[Exercise]: Please set out as a numbered list the part of the material that opens with the line containing "You are a computer-use" and closes with the line containing "Open the Extensions", both of those lines included and any blank lines left out.

[Recorded data]:
'''
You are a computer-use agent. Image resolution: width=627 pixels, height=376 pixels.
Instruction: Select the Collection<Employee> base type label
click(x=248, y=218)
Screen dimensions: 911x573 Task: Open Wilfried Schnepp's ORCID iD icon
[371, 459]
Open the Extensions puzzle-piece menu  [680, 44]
'''
'''
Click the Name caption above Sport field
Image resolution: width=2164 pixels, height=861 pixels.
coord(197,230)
'''
[Response for this exercise]:
1. You are a computer-use agent. Image resolution: width=627 pixels, height=376 pixels.
2. Instruction: Select the Collection<Employee> base type label
3. click(x=248, y=218)
4. Screen dimensions: 911x573 Task: Open Wilfried Schnepp's ORCID iD icon
5. [371, 459]
6. Open the Extensions puzzle-piece menu  [680, 44]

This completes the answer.